» INSTRUCCIONES:
¿Puedes reemplazar "Describe" por "Explain" en el tramo que abre con el comienzo de los registros y cierra con la línea que contiene "coordinates (548, 414).", ambos extremos incluidos, y devolver solo ese tramo sin ningún otro cambio?

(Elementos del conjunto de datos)
========

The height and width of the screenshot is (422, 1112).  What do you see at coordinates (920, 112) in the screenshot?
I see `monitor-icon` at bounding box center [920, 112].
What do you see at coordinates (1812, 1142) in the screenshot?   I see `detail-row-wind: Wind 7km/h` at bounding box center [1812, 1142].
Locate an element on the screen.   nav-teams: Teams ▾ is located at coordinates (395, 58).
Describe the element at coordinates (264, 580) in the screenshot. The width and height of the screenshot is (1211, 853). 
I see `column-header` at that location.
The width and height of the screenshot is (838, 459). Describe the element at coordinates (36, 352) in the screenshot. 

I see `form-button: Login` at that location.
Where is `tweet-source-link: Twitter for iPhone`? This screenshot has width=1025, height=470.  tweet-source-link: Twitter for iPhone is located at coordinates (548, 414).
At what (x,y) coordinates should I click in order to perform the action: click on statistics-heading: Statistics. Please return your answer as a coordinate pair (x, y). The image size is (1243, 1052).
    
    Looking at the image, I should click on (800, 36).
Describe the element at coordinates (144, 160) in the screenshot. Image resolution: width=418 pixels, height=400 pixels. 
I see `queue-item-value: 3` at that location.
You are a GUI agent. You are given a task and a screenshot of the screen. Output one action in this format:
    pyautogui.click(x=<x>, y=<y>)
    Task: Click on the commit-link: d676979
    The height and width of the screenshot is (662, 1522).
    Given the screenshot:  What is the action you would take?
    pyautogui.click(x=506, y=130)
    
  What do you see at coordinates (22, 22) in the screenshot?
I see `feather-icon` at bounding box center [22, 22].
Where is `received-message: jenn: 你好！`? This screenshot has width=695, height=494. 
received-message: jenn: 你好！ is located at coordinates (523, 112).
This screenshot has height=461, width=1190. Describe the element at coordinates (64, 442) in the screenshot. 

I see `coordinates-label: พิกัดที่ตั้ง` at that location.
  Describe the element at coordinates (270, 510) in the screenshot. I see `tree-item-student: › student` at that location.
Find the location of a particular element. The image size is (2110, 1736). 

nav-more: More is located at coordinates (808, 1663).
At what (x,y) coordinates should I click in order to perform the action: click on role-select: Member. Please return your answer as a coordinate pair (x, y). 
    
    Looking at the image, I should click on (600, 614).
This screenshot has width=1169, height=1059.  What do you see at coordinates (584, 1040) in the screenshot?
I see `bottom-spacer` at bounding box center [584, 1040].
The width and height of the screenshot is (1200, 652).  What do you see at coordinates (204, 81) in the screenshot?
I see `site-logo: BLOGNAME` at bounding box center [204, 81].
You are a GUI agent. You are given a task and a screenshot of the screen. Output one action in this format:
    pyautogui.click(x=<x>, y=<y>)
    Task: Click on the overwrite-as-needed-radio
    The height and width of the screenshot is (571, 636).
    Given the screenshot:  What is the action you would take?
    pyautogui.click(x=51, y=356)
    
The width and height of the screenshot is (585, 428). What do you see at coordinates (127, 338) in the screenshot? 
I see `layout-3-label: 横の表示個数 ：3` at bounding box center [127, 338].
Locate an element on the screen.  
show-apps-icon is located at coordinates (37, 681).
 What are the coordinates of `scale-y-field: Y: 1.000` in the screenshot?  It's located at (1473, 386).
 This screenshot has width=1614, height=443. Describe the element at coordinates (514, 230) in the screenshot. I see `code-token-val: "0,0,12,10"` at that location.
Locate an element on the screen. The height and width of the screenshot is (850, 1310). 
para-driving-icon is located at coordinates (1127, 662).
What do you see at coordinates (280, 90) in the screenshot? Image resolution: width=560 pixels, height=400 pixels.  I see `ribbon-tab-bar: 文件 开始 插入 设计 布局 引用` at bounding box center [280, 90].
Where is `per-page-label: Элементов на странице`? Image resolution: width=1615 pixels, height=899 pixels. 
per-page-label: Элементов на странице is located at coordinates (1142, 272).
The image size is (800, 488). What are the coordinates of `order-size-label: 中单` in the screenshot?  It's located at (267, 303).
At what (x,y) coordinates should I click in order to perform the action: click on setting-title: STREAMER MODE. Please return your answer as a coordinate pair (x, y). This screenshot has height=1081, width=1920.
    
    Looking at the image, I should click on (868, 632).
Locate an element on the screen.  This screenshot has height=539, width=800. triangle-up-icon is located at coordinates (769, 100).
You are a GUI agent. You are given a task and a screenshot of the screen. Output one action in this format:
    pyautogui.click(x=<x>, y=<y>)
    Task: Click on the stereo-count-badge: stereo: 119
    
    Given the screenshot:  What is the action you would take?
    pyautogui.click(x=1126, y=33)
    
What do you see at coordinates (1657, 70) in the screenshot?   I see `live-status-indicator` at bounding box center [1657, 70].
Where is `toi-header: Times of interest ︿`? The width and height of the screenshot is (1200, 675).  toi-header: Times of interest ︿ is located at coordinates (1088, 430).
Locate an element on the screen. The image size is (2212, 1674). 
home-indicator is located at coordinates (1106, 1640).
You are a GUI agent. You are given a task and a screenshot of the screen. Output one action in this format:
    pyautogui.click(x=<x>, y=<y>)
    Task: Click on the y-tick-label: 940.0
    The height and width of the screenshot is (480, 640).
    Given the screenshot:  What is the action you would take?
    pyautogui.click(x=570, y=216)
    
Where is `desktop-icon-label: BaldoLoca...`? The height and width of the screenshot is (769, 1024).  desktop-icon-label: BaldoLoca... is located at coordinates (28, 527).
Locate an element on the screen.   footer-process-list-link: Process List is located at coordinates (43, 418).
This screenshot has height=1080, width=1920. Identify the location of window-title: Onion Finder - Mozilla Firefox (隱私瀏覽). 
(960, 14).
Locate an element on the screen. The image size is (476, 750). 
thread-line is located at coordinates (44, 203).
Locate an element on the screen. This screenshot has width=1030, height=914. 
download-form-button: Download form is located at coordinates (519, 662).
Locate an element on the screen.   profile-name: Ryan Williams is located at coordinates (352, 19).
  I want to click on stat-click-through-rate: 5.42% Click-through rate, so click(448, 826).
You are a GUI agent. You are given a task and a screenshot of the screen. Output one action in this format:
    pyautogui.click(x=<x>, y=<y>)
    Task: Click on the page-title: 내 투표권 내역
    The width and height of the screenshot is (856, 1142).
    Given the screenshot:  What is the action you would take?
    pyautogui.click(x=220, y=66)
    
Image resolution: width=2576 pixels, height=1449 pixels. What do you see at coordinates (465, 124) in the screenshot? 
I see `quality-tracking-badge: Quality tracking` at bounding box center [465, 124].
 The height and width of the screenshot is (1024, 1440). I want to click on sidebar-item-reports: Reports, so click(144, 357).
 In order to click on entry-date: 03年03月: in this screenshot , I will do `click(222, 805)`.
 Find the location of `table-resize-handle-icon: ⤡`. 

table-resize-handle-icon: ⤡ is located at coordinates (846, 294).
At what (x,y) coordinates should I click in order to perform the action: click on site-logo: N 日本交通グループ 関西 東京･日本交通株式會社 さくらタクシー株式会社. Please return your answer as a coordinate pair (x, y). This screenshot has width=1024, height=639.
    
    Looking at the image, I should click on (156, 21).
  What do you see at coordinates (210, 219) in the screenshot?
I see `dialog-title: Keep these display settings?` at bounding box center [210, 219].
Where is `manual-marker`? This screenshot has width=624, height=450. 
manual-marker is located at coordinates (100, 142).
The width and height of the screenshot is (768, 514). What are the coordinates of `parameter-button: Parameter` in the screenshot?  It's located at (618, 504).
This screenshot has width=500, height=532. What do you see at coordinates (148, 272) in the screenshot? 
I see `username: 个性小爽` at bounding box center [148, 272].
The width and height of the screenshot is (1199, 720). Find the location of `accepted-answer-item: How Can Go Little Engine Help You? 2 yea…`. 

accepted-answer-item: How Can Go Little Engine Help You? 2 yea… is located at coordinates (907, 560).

========

» EJERCICIO RESUELTO:
The height and width of the screenshot is (422, 1112).  What do you see at coordinates (920, 112) in the screenshot?
I see `monitor-icon` at bounding box center [920, 112].
What do you see at coordinates (1812, 1142) in the screenshot?   I see `detail-row-wind: Wind 7km/h` at bounding box center [1812, 1142].
Locate an element on the screen.   nav-teams: Teams ▾ is located at coordinates (395, 58).
Explain the element at coordinates (264, 580) in the screenshot. The width and height of the screenshot is (1211, 853). 
I see `column-header` at that location.
The width and height of the screenshot is (838, 459). Explain the element at coordinates (36, 352) in the screenshot. 

I see `form-button: Login` at that location.
Where is `tweet-source-link: Twitter for iPhone`? This screenshot has width=1025, height=470.  tweet-source-link: Twitter for iPhone is located at coordinates (548, 414).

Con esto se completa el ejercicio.